Whether you are actively hunting a job, or thinking about advancement in your current one, research planning can be a tricky skill to master. There are so many factors to consider, whether it is the demands of the REF (whatever form it takes), the state of your subject area and life outside academia. However, most institutions are now engaging in strategic long-term planning of research activities so you will often be asked to know what you’ll be writing on years from now, even if the thought of 2026 fills you with thoughts of robot monkeys and package holidays to Jupiter.
When you’re completing a PhD, if you’re well-supervised, you will have someone to help steer your course who can help you work out what is feasible in the time you have. Out in the big bad world, it can be harder when you have to work on your own steam but it can also be liberating to know that you can find interesting topics and put your stamp on them. Full disclosure: I have a truly excellent and supportive research mentor who listens to my blether and a former PhD supervisor who is tremendous but I still find beginning new things intimidating.
I asked the academics of Twitter how they go about starting a new project and was met with an impressive variety of results: http://sfy.co/b0dEg (Tweet yours @ me and I’ll update the list). Some of these were discipline specific: some historians seemed to focus more on archival research to consolidate their future plans but those more engaged with critical theory required thinking and freestyle writing time.
No matter what your approach, though, here are a few things that have worked for me in framing my research for job interviews of the past and research exercises of the future:
Talk to Trusted Friends: New research ideas can often emerge into the sunlit in a vulnerable Bambi-ish state, tottering and uncertain. This is not the time to go before your arch-theorist frenemy, this is the time to find someone you trust and respect. Buy them some pie, warn them that you’ll bend their ear but promise that you’ll do the same for them. Even if they aren’t in your exact discipline, saying the words out loud can help you work out what’s achievable.
Teach It: Top Tip from Tim (see Storify above). Try to incorporate some of your material into your curriculum. This will help you break it down and help you work out whether you can live with the idea, period or text. Your students’ reactions and debate will help you defend the topic, and thanking them in acknowledgements is always classy.

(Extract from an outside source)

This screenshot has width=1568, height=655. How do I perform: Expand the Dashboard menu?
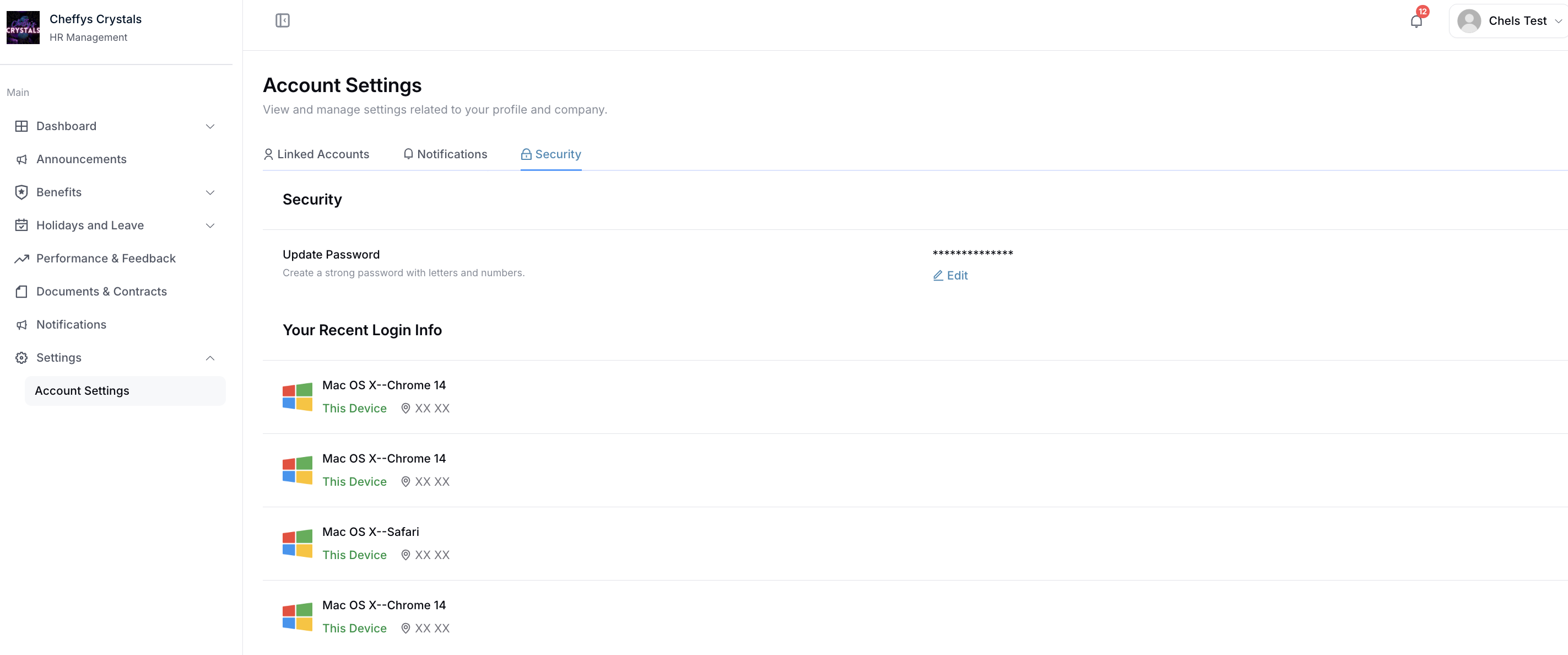tap(210, 126)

Not Today, Satan: You don’t have to write a three volume autobiography today, or tomorrow, or the next day. Work it down into achievable chunks, reward yourself. Always be prepared for things to change, for your focus to shift. You might think it’s a book but it’s actually three journal articles or vice versa.
Test Balloons: Once you’ve focused a little and begun the process, try your fledgling idea out as a conference paper or journal article. No matter what, the feedback will be useful in really working out what your idea is about. Ideally, find a friendly audience, such as a departmental research seminar or an event where at least one person in the audience is willing you on. If it’s a really new direction for you, try a journal you don’t normally publish in.
Oh, and I also raided the stationary shop this morning for several notebooks for my handbag and bedside.